> MATERIAL FOR THIS EXERCISE
╭──

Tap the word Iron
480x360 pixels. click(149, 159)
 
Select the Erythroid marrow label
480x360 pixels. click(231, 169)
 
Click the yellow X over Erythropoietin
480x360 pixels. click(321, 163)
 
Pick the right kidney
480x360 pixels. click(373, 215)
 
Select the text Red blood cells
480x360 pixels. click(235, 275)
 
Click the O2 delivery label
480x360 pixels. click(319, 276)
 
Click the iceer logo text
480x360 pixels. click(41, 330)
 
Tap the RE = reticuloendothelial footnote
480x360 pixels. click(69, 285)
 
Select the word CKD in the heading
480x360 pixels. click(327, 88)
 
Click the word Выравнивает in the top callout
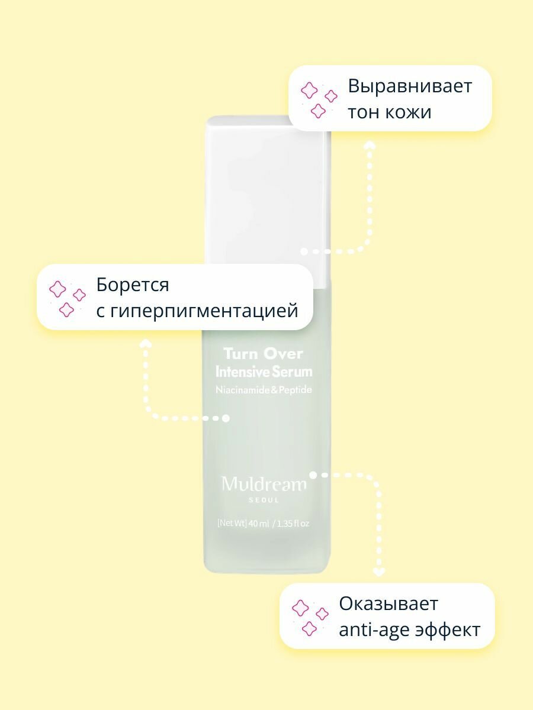tap(409, 86)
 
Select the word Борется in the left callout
tap(133, 285)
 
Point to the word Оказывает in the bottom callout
tap(388, 604)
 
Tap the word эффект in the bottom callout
tap(451, 630)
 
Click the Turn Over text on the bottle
tap(263, 354)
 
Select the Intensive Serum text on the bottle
tap(264, 372)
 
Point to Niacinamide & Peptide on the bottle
tap(264, 390)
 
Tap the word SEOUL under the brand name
tap(264, 500)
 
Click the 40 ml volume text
tap(259, 523)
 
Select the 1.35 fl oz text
tap(293, 523)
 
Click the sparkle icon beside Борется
tap(67, 298)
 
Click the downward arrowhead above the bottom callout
tap(379, 572)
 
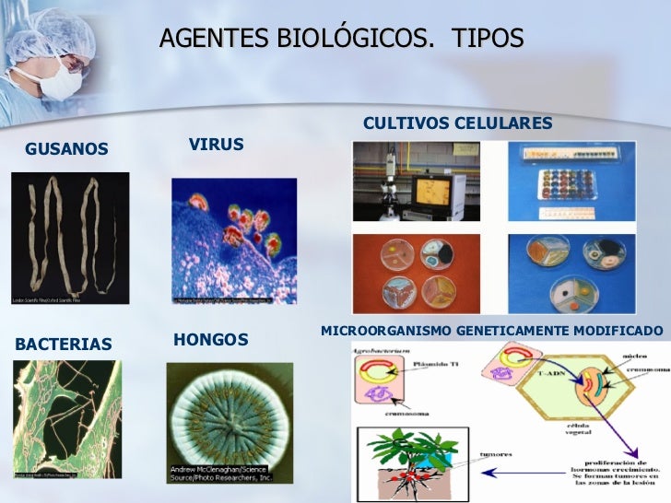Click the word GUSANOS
pos(66,149)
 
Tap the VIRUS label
pos(216,145)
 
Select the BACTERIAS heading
pos(64,345)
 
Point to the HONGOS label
pos(210,340)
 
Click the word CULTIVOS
pos(405,123)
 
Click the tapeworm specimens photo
pos(69,238)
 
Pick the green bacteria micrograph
pos(66,418)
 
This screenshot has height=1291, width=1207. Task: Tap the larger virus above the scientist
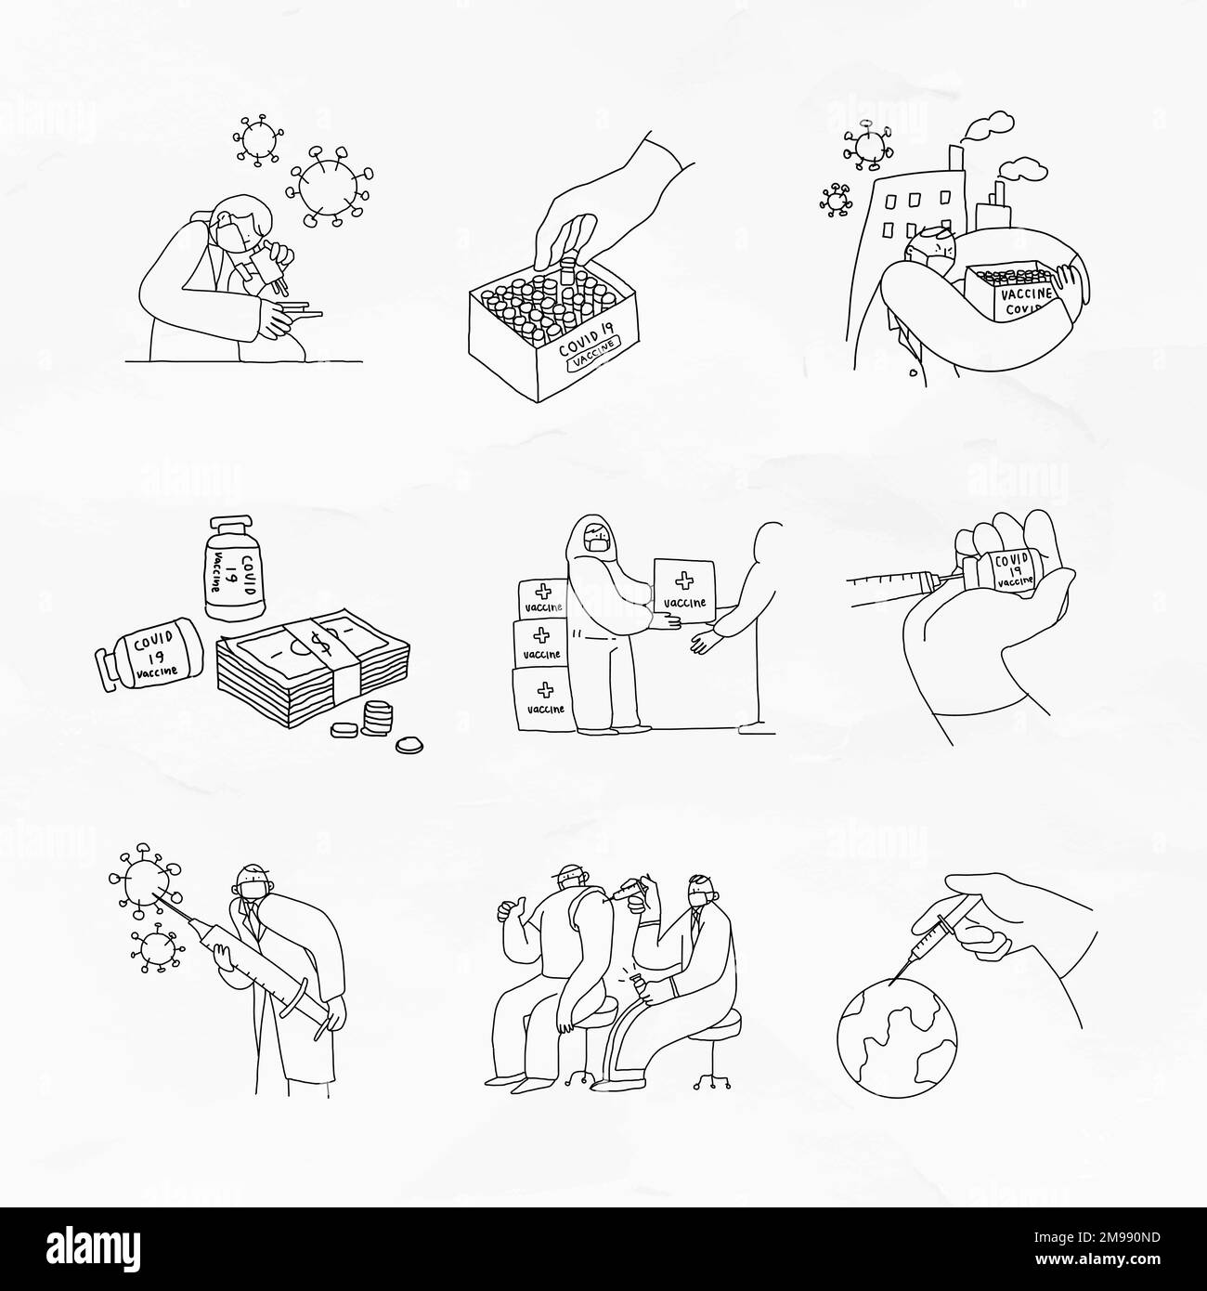[x=330, y=183]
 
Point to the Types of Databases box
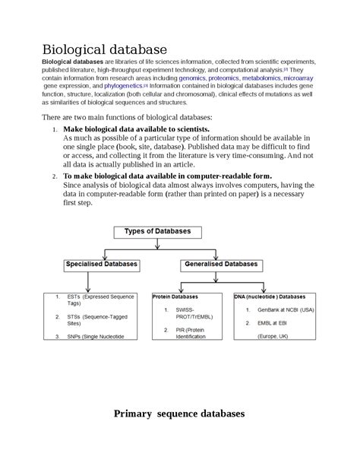tap(157, 231)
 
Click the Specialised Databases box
tap(101, 265)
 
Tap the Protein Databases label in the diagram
tap(175, 296)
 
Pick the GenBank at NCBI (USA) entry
tap(285, 309)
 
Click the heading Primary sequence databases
tap(179, 414)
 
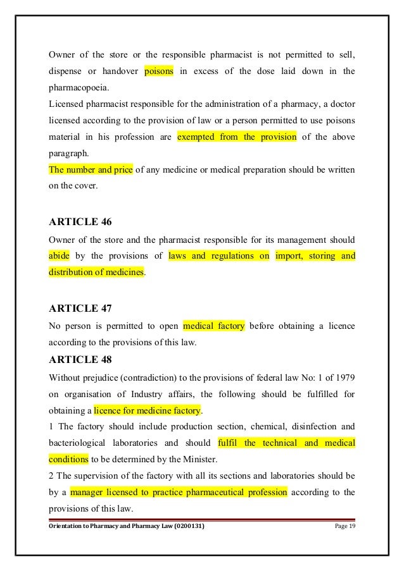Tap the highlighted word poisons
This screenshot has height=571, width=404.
pos(163,70)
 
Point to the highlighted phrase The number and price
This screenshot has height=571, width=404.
pos(91,170)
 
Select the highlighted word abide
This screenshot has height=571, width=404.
pos(59,256)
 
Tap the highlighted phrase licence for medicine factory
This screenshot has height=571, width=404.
pos(147,409)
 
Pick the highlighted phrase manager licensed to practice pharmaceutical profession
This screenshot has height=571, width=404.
pos(179,492)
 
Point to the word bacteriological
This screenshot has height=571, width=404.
pos(80,442)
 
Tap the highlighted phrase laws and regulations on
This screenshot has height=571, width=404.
pos(219,256)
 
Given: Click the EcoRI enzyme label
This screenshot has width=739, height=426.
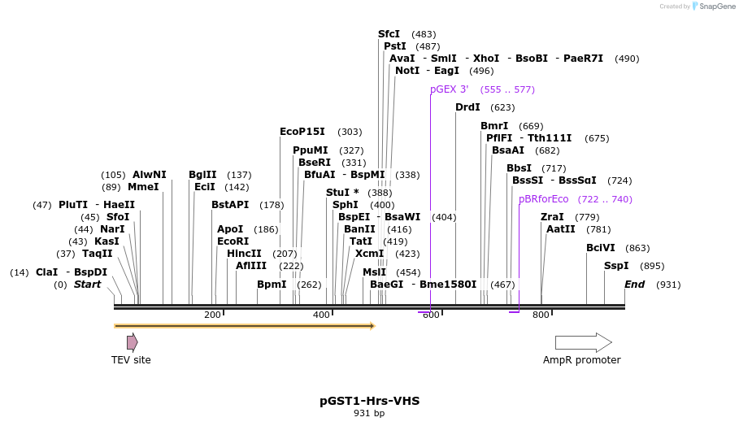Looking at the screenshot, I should (x=233, y=241).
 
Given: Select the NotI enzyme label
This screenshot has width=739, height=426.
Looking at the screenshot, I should (x=407, y=71).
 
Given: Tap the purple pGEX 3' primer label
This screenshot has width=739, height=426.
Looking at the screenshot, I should (x=449, y=89).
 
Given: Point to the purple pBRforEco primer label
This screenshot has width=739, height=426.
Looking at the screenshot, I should (x=544, y=199).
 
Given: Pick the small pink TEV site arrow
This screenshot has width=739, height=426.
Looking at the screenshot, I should (x=132, y=342).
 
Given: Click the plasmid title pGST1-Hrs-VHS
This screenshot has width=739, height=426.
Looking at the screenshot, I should (x=369, y=401).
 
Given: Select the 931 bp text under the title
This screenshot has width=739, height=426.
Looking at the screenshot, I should (x=369, y=414).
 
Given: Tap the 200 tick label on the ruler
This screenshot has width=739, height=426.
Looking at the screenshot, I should (x=212, y=315).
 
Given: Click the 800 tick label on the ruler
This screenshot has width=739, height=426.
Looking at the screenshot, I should (x=541, y=315).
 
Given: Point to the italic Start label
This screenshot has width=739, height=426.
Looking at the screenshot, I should (x=87, y=285).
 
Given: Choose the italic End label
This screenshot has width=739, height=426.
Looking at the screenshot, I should (x=634, y=285).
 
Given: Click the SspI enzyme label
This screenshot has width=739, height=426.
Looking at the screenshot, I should (x=616, y=266).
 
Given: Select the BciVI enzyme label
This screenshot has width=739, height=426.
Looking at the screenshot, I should (x=601, y=248).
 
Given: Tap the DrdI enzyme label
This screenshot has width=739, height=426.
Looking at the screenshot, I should (x=467, y=107).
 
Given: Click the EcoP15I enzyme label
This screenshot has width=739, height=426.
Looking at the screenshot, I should (x=302, y=132).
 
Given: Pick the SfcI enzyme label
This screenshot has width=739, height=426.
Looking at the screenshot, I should (x=389, y=34).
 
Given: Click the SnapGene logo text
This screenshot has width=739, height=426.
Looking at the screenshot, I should (x=718, y=7).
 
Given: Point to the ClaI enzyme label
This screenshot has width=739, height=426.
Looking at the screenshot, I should (x=46, y=272).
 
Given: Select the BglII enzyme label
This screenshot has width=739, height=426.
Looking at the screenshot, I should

╰──

> PROBLEM DETAILS
Looking back over the data above, restate word for word the lines that begin at the line with "Looking at the screenshot, I should (x=87, y=285)." and end at the line with "Looking at the screenshot, I should (x=467, y=107).", inclusive.

> FINISHED EXERCISE
Looking at the screenshot, I should (x=87, y=285).
 
Given: Choose the italic End label
This screenshot has width=739, height=426.
Looking at the screenshot, I should (x=634, y=285).
 
Given: Click the SspI enzyme label
This screenshot has width=739, height=426.
Looking at the screenshot, I should (x=616, y=266).
 
Given: Select the BciVI enzyme label
This screenshot has width=739, height=426.
Looking at the screenshot, I should (x=601, y=248).
 
Given: Tap the DrdI enzyme label
This screenshot has width=739, height=426.
Looking at the screenshot, I should (x=467, y=107).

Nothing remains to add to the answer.